Intramolecular backfolding of the carboxyl-terminal end of MxA protein is a prerequisite for its oligomerization

Mx proteins are large GTPases, which play a pivotal role in the interferon type I-mediated response against viral infections. The human MxA inhibits the replication of several RNA viruses and is organized in oligomeric structures.
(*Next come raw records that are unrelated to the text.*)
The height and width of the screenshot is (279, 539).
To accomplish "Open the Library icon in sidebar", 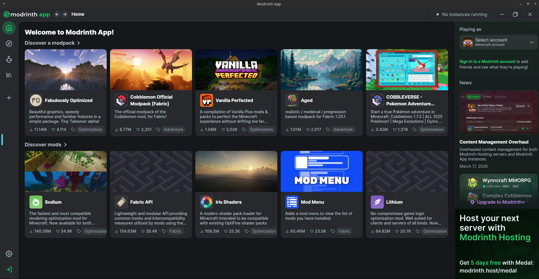I will [9, 75].

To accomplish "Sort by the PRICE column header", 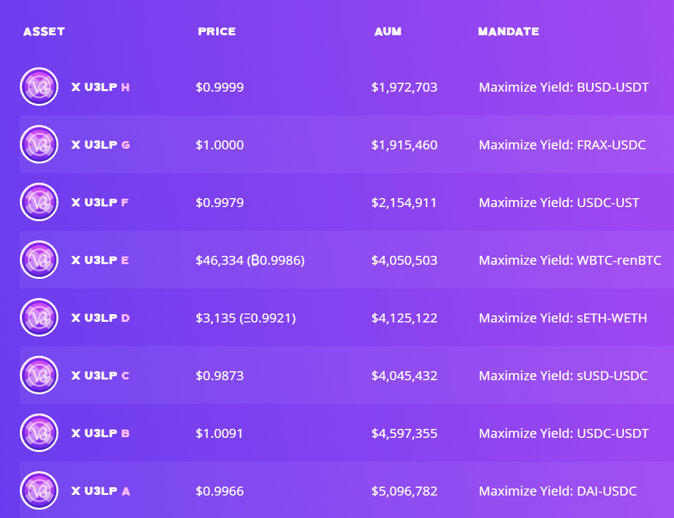I will click(217, 31).
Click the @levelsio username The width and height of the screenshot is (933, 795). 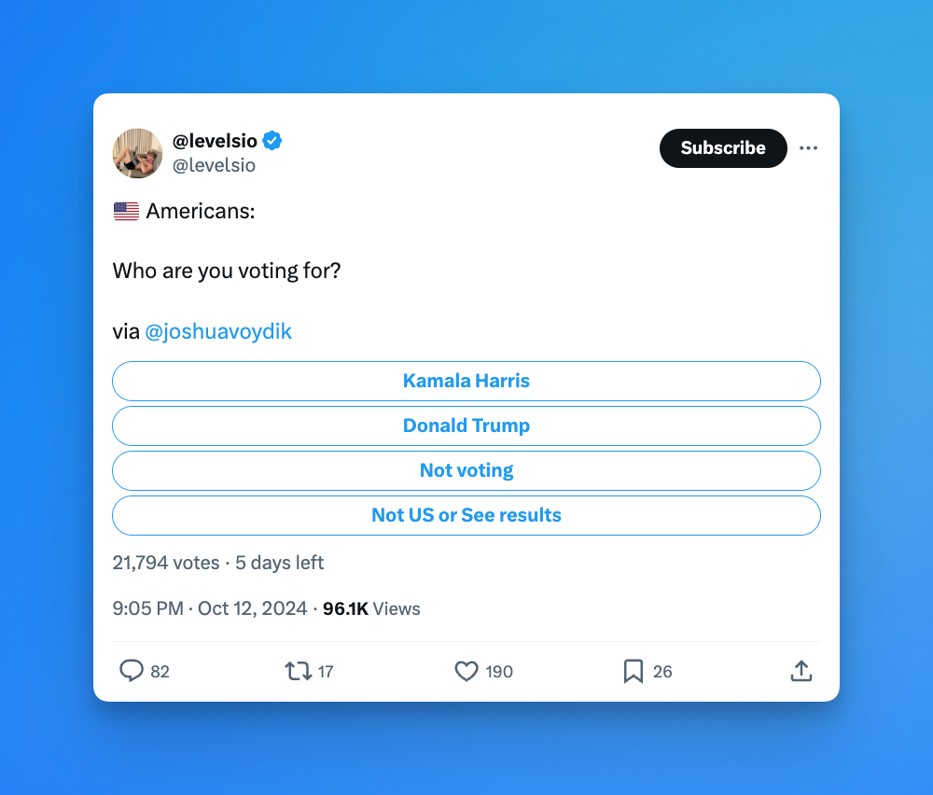[215, 140]

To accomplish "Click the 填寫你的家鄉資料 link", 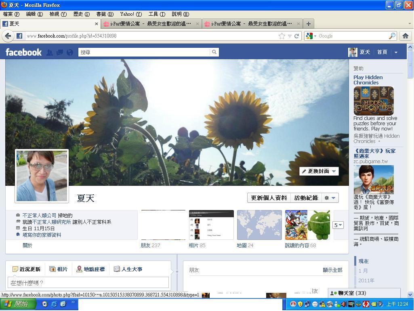I will point(42,235).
Using two different experimental approaches, the mammalian two-hybrid system and an interaction dependent nuclear translocation approach, three domains in the carboxyl-terminal moiety were identified that are involved in the oligomerization of MxA. The first consists of a carboxyl-terminal amphipathic helix (LZ1), which binds to a more proximal part of the same molecule, This intramolecular backfolding is a prerequisite for the formation of an intermolecular complex, This intermolecular interaction is mediated by two domains, a poorly defined region generated by the intramolecular interaction and a domain located between amino acids 363 and 415. Go-expression of wild-type MxA with various mutant fragments thereof revealed that the presence of the carboxyl-terminal region comprising the amphipathic helices LZ1 and LZ2 is necessary and sufficient to exert a dominant negative effect. This finding suggests that the functional interference of the carboxyl-terminal region is due to competition for binding of an as yet unidentified cellular or viral target molecules.